### Data shown

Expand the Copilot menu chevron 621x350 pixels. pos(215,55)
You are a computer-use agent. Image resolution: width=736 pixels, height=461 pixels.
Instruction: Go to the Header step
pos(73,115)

---

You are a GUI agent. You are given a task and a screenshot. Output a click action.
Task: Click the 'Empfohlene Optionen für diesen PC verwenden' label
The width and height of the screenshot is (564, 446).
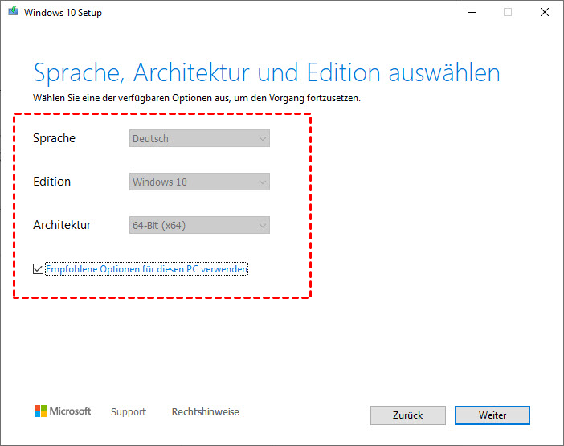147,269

--

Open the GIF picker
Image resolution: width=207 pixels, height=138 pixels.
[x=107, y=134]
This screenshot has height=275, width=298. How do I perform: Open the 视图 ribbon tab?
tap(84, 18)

### What you have to do
Identify each line in the records above containing the word "agent"; copy those lines.

### Result of this task
You are a computer-use agent. Image resolution: width=736 pixels, height=461 pixels.
You are a GUI agent. You are given a task and a screenshot. Output a click action.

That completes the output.